Tiago Vargas

CEO, Navegg

Limpar os cookies?

A ideia de um mundo digital com foco no consumidor é um caminho sem volta e esse movimento

já está gerando um contínuo processo de disrupção no mercado de marketing digital. Este

movimento é comparável ao que aconteceu em outros segmentos, como por exemplo, no

mercado de música com a chegada do Spotify. Os Cookies, ou dados de terceiros, são os

principais responsáveis pela assertividade nos níveis que temos hoje e, sem eles, voltaríamos a

níveis comparados ao início do século. Mas o que nos espera? Como vai ser daqui para frente?


Como todo o mercado já está sabendo, o Google postergou a depreciação dos cookies de

terceiros. Muitas dúvidas surgiram do porquê desse adiamento e o que deve ser feito a respeito.

Vamos começar com um pouco do histórico por trás do mercado de marketing digital. O termo

foi utilizado pela primeira vez na década de 1990, e desde então vem evoluindo com tecnologias

que visam monetizar a atenção dos internautas. O mercado é originalmente composto por

anunciantes, publishers e consumidores. As AdTechs, que também começaram a surgir na

década de 1990, vieram para fazer o link tecnológico entre estes três públicos.


Durante quase as três décadas seguintes, a atenção das AdTechs esteve focada em anunciantes,

- que são os donos das verbas publicitárias; e nos publishers, que possuem os veículos de

divulgação. O consumidor, que no final é quem “paga a conta” com o seu tempo e investindo

seu dinheiro nos produtos dos anunciantes, ficaram esquecidos.

## ENUNCIADO 1:
De acordo com o texto sobre cookies, que empresa adiou a depreciação dos cookies de terceiros?
## ENUNCIADO 2:
Dê continuidade ao texto sobre cookies e marketing digital a partir do ponto em que ele termina.
O material não tem relação alguma com esta atividade.

## DADOS FORNECIDOS:
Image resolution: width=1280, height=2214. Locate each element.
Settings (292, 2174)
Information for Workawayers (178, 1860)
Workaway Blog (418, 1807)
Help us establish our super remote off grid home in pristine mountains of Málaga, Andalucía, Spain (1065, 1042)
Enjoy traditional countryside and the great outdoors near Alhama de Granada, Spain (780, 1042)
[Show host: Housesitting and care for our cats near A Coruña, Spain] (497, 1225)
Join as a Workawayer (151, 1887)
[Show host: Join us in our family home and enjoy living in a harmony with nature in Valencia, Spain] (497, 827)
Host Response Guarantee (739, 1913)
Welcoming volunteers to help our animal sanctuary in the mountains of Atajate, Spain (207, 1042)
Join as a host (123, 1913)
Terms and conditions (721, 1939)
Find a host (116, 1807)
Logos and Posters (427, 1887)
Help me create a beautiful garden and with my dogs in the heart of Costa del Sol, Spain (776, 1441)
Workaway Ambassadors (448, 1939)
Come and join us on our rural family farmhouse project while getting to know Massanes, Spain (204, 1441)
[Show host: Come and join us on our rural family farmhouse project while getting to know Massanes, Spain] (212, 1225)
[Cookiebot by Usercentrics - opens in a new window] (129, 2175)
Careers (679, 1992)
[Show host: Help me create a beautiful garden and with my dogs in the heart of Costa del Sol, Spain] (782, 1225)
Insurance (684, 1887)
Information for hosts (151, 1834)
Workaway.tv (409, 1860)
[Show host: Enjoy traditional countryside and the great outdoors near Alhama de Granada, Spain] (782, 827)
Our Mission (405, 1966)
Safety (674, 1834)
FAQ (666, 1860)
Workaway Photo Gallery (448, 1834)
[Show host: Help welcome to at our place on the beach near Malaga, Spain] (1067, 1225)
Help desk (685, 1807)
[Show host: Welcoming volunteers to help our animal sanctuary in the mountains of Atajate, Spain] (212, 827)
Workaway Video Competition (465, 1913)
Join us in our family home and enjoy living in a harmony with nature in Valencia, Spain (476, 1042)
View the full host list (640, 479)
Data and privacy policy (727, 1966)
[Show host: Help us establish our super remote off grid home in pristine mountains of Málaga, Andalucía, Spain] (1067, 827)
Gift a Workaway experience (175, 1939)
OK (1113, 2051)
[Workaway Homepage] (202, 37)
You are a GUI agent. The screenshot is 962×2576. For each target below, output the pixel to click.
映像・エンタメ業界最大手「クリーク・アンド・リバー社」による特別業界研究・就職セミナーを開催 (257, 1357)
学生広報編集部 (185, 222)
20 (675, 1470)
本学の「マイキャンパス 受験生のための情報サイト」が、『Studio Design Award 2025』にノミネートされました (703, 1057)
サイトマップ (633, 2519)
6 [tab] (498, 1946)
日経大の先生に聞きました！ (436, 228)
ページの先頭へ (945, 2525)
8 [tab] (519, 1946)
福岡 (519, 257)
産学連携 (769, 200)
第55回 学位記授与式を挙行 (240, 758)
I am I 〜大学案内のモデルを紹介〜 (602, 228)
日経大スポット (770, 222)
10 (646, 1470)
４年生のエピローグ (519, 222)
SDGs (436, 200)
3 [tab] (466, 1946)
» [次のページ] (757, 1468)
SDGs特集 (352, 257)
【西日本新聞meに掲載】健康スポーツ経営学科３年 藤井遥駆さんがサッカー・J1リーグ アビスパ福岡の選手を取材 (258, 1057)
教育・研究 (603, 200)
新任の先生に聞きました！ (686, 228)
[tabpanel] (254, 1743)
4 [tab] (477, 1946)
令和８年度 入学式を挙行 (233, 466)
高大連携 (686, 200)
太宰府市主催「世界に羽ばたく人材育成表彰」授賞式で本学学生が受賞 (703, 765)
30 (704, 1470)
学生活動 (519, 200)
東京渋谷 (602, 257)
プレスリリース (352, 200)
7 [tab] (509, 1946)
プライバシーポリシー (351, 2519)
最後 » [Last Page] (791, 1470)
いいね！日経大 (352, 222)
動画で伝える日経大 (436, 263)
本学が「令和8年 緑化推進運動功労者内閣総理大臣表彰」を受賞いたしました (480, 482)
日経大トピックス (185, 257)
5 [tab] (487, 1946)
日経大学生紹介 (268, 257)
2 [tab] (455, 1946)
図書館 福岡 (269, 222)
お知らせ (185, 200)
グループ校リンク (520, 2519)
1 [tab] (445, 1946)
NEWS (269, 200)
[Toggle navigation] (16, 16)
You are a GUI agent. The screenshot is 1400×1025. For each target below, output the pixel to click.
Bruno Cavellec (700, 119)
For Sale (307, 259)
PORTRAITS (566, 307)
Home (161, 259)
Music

## RESPOSTA DO EXERCÍCIO 1:
O Google.

## RESPOSTA DO EXERCÍCIO 2:
Já nos últimos anos, o mercado começou a apontar para uma mudança neste cenário,

entendendo que seria fundamental dar um pouco mais de foco para o consumidor. Nesta linha,

Apple, Firefox e Facebook foram pioneiros em levantar bandeiras de privacidade, muito em linha

com os surgimentos de leis de proteção de dados e transparência. O Google chegou depois e se

uniu, claramente, neste movimento, com o intuito de cultivar a empatia, aproximar e fidelizar

seus usuários, que são os principais ativos dessas empresas, gerando benefícios comerciais, de

imagem, além da proteção do seu ecossistema “Walled Garden”.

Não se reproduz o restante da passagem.